If a company thinks it doesn't have the organizational bandwidth to accommodate innovations everywhere, employees will learn to stick to their job descriptions and not try to improve on them. This mistake may partly account for Gallup’s 2015 finding that 69 percent of workers were either “not engaged” or “actively disengaged” from their jobs.
Lesson two: Innovate small and select often
A single photosensitive cell started the evolutionary path toward vision. Billions of mutations later, we and other animals have improbably complex eyes that no one could have predicted from studying that first cell.
Similarly, if you dramatically increase your company’s output of micro-innovations, you can line a path to your industry’s next great idea without having any idea what it's going to be. Get input early and often, from internal and external sources, and be prepared to “double down or abandon” based on the feedback that you receive.
Lesson three: Any idea can be improved
In nature, a mutation that provides a competitive advantage for its organism will survive to be passed along. It will proliferate in the population. It can mutate again, and the new version may prosper or disappear. Across generations, genetic advantages may amplify one another, leading to cumulative progress.
When a new idea proves (or even promises) to be successful, that is the time to ask—what would make it better? What random direction could it take that might lead to surprising outcomes? What is the cheapest and lowest risk path to a proof point? What previous failures or “never trieds” could be resurrected now, and coupled with this innovation?
Lesson four: Embrace uncertainty
Evolution is mindless. It works through continuous trial and error. That first photo-sensitive cell was just one of many mutations, most of which never had any result. It was not part of a plan.

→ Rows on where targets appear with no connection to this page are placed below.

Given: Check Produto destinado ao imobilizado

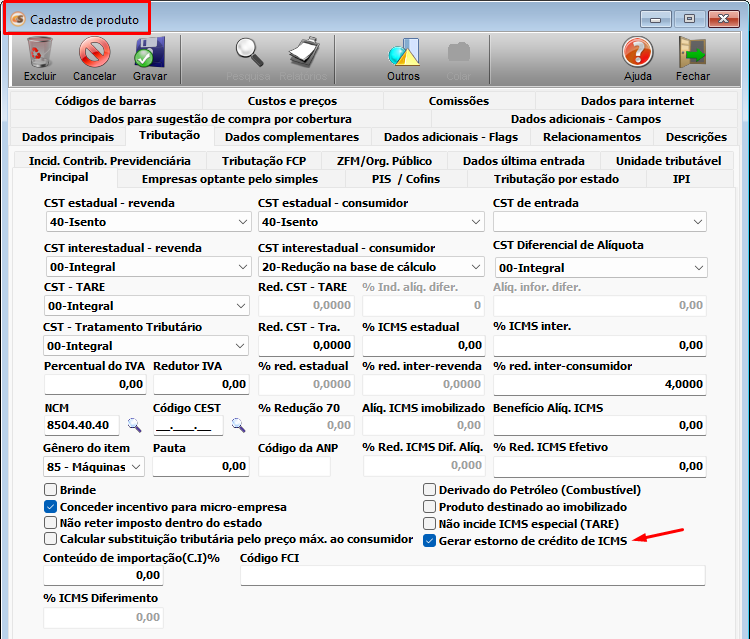Looking at the screenshot, I should [x=430, y=507].
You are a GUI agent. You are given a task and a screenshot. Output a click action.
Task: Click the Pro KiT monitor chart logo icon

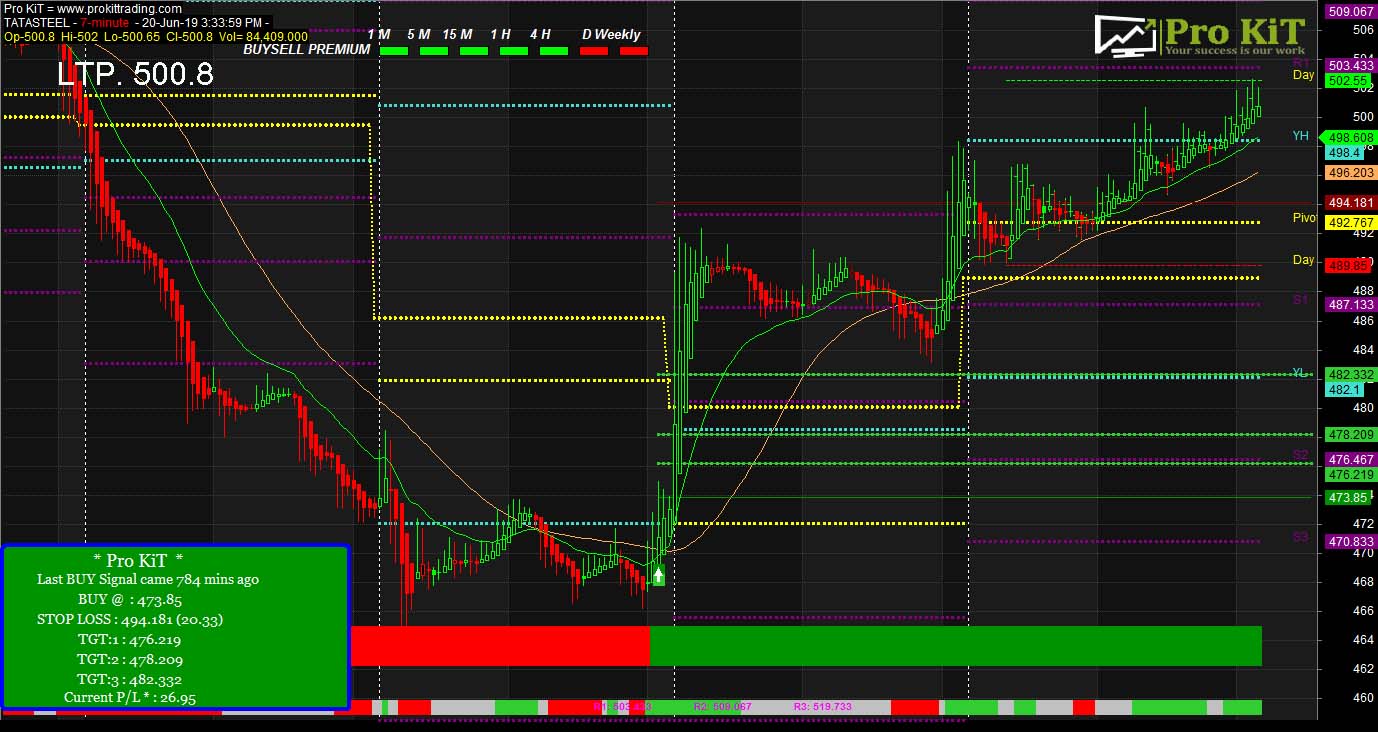tap(1127, 35)
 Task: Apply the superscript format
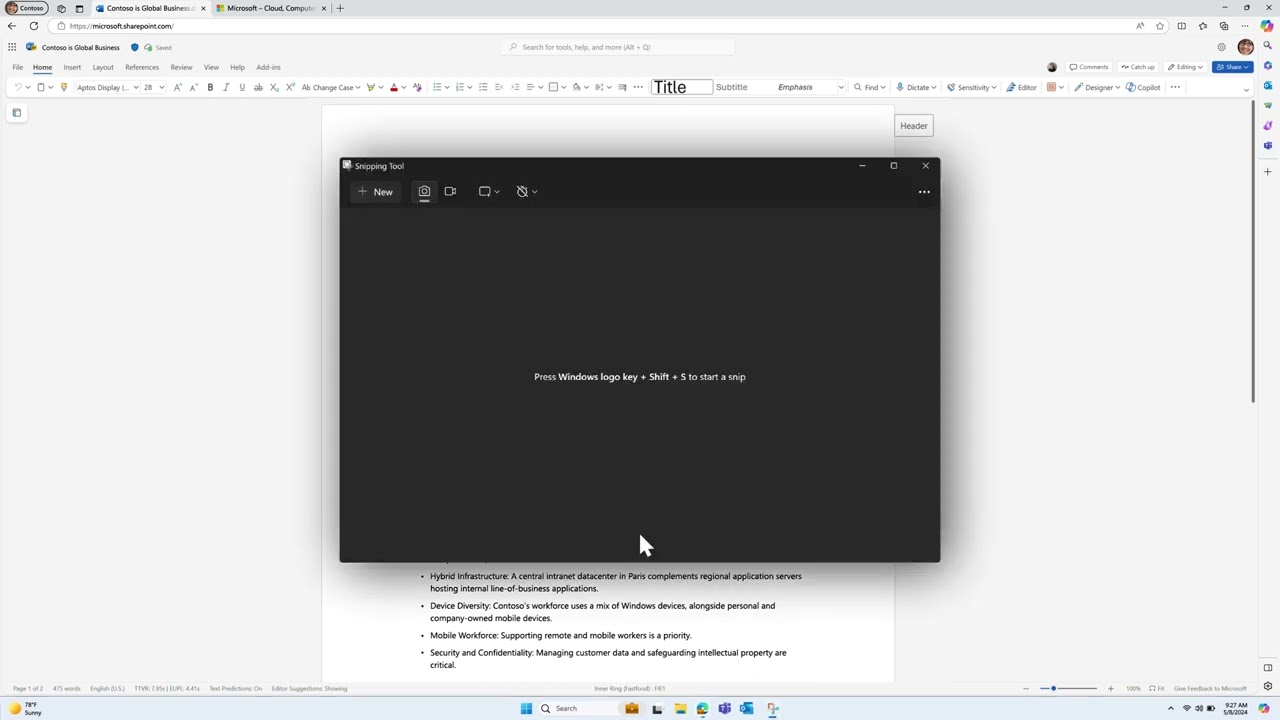[290, 87]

Many humans can't handle this mindlessness and uncertainty because we do anticipate, predict, and innovate with intention. As a result, our innovations can be realized in a matter of years as opposed to millions of years.
But anticipating and planning only go so far. After conducting due diligence on the known, companies should resist the temptation to overanalyze the unknown. Embrace uncertainty by trying multiple alternatives and allowing the market to select the winner. Seize every opportunity to pivot. Twitter began as a service to subscribe to podcasts. Fledging companies that pivot one or two times in their early days raise 2.5 times more money and generate 3.6 times more user growth, according to the Startup Genome Report. The same can be true for startup ideas within mature companies.
Lesson five: Hard-wire innovation into your company
Random mutations occur constantly. No organism can opt out, or even slow down the pace of these small changes.
Companies should heed that lesson. Most “carve out time for innovation rather than living and breathing it,” laments Dartmouth professor Sydney Finkelstein. Innovation must be a fundamental part of normal work that is continuously promoted and rewarded.
Companies that hard-wire innovation into every aspect of their business become better and better at innovating. Companies that relegate innovation to one department or a few days a year become better and better at not innovating. When the time comes to adapt or die, which one do you want your company to be?